:: Provided text ::
____________

Anyone who is old enough to remember the Kitty Genovese story from the first reports of the stabbing, rape and murder, realizes how much water has flowed over the dam since that night in 1964 when she was stalked by Winston Moseley while, it was reported, 38 people heard her cries for help, or saw something--but did nothing.
When I saw the teaser on the front page of this morning's NYT that William Moseley had passed away at 81, I thought there was a better than a good chance that when I turned to the obituary I would find it bylined by Robert D. McFadden. And of course when I turned, that's exactly what I found.
With a lede that rival's Clark Gable's classroom lede that he turns into the teacher, Doris Day, as he masquerades as a journalism student rather then the seasoned reporter he is in the movie 'Teacher's Pet,' Mr. McFadden summarizes what many of us have come to know about the case: Kitty Genovese was killed while there were those who did nothing to come to her aid or alert authorities.
But as time has rolled on, it has come to be known that there were those, a very few, who did try and help, and there weren't as many as claimed who did nothing.
All this is in Mr. McFadden's obituary of Mr. Moseley, along with a little implied protection of the reporters who in the NYT reported that 38 individuals saw or heard something but did nothing while the sustained attack on Kitty played on.
Mr. McFadden mentions a four paragraph piece that appeared in the Times that reported on the murder the day after. The murder took place in the early hours of March 13, 1964.
In a prior posting I mentioned how a NYPL librarian couldn't find this short piece doing an online search. With my full NYT subscription I get digital access to their archives, and this time I did find the piece, just as described, a four paragraph, unbylined report of the slaying that appeared on page 26 of a 52 page newspaper, published the day after.
Exactly two weeks after the slaying, Martin Gansberg in the NYT reported the slaying in more detail. The story appeared on the front page, below the fold, on March 27, 1964, complete with an aerial photo of the site where Kitty was killed. Obviously, more was known later, and some was invented.
The headline to the piece loudly proclaimed: "37 Who Saw Murder Didn't Call the Police." The lede to the story, in its first sentence, contradicts the 37 number, and says "...38 respectable, law-abiding citizens in Queens watched a killer stalk and stab a woman..." I've come to almost laugh that the NYT, in its own story, on the front page, contradicts itself over the number they claim witnessed the slaying. Talk about a typo.
As mentioned by Mr. McFadden, the number, which came to be accepted as 38, took on a life of its own. Another, almost funny thing is that a movie made about the slaying by Danish filmmaker Puk Grasten that premiered in part at the 2013 Sundance festival, is titled "37." They peeled off the headline and went no further.
The 38 became a symbol of urban apathy toward crime. Aside from Mr. Gansberg's reporting, the metropolitan editor at the time, Abraham Rosenthal, wrote a book published in June 1964, "Thirty-Eight Witnesses: The Kitty Genovese Case." The book followed a May 1964 Sunday Times magazine piece by Mr. Rosenthal. 38 has lived on in infamy, even though the number has been challenged.

____________

:: Source information ::
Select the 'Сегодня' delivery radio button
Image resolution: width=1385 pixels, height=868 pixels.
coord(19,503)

____________

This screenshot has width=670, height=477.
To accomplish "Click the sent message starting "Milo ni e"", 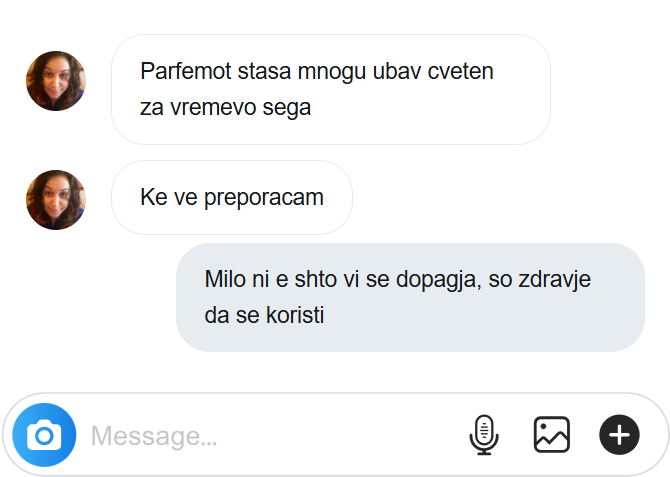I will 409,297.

____________

:: Work request ::
Continue the piece on the Kitty Genovese case and the Moseley obituary from the point where it stops.

:: Answer to this exercise ::
When Mr. Rosenthal's book was reissued in digital form in December 2012, a Times reporter, Leslie Kaufman, wrote a piece that perhaps it was time to apply some fact-checking to the book and its use of the number 38. The number has been staunchly defended, although it has been shown to be completely uncorroborated.
The "floating" of the number that originally came from a police commissioner's lunch-time conversation with Mr. Rosenthal, then the Metropolitan editor of the NYT, has been defended by Mr. Rosenthal as required to add further gravitas and disgust to the event. For years and years the people of Kew Gardens were all tainted by the number, and became unwitting collateral participants to the horrific rape and murder. A select few actually were.
Mr. McFadden acknowledges that the NYT did report a number that was in no way accurate, "the article grossly exaggerated the number of witnesses...," but he keeps his colleague's names out of the paper. And why not? They are not part of Winston Moseley's story or the horrific slaying of Kitty Genovese. They are part of the reporting that emanated from the grisly crime. They created an additional story.
Reading the obituary of Mr. Moseley I was struck by what I either no longer remembered about the case, or never knew from the start.
First, that Moseley had confessed to two prior slayings, one of which was against a 15 year old girl. That he was a necrophiliac. That judge Irwin J. Shapiro, who imposed the electric chair death penalty based on the guilty verdict, told the court he didn't believe in capital punishment, but based on the lurid and violent details that emerged from the case, he "wouldn't hesitate to pull the switch on him myself." That's an angry judge volunteering for another job.
That Winston Moseley, considered to be a "psychopathic serial killer," earned a degree in sociology from Niagara University in 1977. Talk about trying to know thyself.
I knew his constant applications for parole were always turned down. I didn't know there were 18 of them, the most recent one last year.
Certainly Moseley's escape from a hospital in 1968 after being treated for self-inflicted wounds, and his subsequent rape of a woman and holding hostages during the few days he spent on the run couldn't have endeared him to the parole board.
I've mentioned the Kitty Genovese story in several prior blog postings. From Day One it hasn't gone away for anyone who grew up with it and is still with us. Is it over? Not with the engraved 38 hanging in the air, and that's probably good, despite its wholesale inaccuracy.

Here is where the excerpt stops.